The rise of supply chain attacks signals a new era in crypto security. Unlike traditional code exploits, these breaches are harder to detect and patch. Attackers are no longer limited to targeting a single protocol or smart contract; they are now going after the infrastructure that supports them.

Binance co-founder Changpeng Zhao recently

to combat similar threats, such as address poisoning. He proposed that wallets should block or flag suspicious addresses before users send funds. While such measures could help prevent some attacks, they are not foolproof against supply chain compromises.

Regulatory and cybersecurity experts are also calling for more transparency from service providers. The Indian government, for example, has expressed concerns about the misuse of mobile numbers on platforms like WhatsApp

. A similar approach—tracking and reporting suspicious activity—could help identify and mitigate supply chain threats in the crypto space.

What This Means for Investors

Investors and users are increasingly exposed to sophisticated attacks like the TrustWallet breach. While protocol-level security is improving, the threat landscape is evolving. Phishing, address poisoning, and infrastructure attacks are becoming more common and harder to detect.

, phishing scams alone cost investors over $722 million in 2025. The TrustWallet incident underscores the need for vigilance when downloading software or accepting updates. Users should verify the authenticity of updates through official channels and consider using multi-factor authentication and hardware wallets for added protection.

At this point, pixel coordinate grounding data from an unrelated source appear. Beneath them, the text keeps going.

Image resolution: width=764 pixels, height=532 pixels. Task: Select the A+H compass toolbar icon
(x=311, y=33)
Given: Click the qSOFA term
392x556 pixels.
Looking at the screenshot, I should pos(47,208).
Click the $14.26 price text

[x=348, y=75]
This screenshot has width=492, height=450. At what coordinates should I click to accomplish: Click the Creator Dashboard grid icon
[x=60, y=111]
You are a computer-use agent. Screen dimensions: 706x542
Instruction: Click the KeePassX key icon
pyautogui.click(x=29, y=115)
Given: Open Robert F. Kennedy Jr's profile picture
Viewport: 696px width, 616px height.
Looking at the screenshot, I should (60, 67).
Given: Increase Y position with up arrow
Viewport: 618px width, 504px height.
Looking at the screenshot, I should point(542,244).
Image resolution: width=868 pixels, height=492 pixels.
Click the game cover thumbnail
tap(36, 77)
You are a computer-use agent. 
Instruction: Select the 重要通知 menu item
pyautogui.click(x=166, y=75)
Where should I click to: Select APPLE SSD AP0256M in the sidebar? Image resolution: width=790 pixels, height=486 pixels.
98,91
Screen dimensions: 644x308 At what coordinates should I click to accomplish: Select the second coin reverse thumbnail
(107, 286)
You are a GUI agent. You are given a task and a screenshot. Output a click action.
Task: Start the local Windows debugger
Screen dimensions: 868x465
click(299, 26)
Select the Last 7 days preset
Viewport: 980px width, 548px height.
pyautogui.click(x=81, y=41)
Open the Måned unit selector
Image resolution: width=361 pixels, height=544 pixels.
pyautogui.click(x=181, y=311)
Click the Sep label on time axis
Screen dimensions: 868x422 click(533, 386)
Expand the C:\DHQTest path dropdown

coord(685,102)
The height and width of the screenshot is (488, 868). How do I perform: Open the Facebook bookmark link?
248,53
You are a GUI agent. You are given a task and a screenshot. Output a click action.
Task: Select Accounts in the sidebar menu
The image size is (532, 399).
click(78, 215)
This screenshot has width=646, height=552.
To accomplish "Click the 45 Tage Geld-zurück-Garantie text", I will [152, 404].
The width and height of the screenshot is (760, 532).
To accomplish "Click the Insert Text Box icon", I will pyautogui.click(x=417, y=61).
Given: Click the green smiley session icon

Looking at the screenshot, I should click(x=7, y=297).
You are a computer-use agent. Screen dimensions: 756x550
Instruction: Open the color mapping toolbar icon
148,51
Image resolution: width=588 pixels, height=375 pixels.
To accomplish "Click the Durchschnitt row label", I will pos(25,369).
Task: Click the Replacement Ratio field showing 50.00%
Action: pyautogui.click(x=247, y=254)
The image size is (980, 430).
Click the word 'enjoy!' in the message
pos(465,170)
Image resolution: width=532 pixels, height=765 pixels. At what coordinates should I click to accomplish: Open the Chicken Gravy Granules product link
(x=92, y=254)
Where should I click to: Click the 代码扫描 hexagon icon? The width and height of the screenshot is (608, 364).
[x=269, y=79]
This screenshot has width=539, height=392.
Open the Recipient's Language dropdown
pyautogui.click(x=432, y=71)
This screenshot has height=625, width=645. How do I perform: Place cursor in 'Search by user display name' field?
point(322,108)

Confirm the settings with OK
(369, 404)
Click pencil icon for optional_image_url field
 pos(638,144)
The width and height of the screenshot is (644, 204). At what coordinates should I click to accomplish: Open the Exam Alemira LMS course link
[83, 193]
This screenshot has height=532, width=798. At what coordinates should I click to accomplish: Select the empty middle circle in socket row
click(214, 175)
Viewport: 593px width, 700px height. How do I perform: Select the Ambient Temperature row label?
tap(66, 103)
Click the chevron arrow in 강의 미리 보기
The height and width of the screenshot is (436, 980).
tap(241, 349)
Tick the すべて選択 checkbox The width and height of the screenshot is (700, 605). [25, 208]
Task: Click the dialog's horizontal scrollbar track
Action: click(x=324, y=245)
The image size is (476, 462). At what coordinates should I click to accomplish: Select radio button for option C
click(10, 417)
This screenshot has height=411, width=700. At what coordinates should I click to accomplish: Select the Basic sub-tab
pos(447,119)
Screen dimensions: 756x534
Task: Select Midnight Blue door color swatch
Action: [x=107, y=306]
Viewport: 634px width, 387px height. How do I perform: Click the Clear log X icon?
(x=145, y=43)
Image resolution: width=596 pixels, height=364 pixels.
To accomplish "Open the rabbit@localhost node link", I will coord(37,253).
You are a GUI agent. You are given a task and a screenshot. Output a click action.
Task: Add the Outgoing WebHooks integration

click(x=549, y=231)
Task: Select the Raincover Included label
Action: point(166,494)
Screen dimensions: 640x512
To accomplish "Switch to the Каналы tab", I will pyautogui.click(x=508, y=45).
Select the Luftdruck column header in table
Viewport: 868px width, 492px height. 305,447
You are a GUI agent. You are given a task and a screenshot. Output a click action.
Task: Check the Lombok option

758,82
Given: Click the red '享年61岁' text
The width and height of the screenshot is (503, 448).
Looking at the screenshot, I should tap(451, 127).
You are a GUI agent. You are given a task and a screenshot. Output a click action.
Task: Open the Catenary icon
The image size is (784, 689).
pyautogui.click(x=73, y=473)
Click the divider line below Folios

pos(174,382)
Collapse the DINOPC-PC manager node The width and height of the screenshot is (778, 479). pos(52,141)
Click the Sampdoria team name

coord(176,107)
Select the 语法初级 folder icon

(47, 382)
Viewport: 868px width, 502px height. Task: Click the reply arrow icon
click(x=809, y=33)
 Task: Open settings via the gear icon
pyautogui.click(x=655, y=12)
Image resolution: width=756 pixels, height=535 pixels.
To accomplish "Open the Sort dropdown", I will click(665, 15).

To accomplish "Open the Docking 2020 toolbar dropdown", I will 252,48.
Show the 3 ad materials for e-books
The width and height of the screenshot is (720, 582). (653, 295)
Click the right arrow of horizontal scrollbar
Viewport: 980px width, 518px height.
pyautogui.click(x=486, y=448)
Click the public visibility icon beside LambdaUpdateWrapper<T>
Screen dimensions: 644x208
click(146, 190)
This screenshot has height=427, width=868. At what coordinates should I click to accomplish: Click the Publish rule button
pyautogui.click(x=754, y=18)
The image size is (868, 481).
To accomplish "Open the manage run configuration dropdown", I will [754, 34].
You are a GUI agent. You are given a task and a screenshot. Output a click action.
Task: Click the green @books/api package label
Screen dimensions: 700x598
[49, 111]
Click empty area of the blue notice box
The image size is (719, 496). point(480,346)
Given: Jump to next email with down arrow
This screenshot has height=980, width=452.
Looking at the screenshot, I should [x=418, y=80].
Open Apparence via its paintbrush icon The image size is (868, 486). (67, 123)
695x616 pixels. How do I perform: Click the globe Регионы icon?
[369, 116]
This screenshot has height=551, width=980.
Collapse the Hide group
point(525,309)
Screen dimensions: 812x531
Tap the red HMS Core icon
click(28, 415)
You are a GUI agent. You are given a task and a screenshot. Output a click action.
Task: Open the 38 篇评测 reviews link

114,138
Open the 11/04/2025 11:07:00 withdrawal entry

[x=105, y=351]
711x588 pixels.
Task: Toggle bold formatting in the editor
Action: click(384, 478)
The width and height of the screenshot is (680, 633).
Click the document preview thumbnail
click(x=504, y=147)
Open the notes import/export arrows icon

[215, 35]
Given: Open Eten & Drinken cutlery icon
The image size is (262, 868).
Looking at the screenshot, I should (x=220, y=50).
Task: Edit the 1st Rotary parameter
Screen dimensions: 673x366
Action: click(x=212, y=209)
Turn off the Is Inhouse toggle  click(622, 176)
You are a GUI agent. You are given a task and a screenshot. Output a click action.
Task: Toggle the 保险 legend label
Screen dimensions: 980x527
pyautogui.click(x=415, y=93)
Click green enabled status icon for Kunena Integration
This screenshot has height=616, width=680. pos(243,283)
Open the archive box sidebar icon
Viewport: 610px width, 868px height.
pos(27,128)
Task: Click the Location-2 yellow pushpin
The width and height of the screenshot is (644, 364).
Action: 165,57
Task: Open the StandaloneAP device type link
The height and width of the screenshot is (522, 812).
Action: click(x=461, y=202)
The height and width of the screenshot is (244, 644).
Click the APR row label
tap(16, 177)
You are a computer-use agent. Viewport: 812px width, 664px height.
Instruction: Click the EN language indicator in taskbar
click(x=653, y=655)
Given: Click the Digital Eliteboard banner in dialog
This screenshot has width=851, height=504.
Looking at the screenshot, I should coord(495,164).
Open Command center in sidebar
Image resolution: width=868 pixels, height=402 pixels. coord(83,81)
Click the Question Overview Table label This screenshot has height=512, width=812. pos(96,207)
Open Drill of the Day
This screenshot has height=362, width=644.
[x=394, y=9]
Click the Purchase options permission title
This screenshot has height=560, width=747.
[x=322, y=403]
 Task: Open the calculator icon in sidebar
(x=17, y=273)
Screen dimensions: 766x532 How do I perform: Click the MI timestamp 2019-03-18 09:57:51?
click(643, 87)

For institutional investors and crypto firms, the breach serves as a warning. Companies must reassess their third-party dependencies and implement stricter security protocols. The recent FCC ban on Chinese-made drones also reflects growing global concerns about supply chain risks

. In the crypto space, similar scrutiny could lead to more stringent regulations and oversight.

As the industry continues to mature, so too do the tactics of those seeking to exploit it. The TrustWallet hack is a stark reminder that even the most trusted platforms are not immune to attack. Investors must remain vigilant and adapt to the evolving threats in real time.

author avatar
Caleb Rourke

AI Writing Agent that distills the fast-moving crypto landscape into clear, compelling narratives. Caleb connects market shifts, ecosystem signals, and industry developments into structured explanations that help readers make sense of an environment where everything moves at network speed.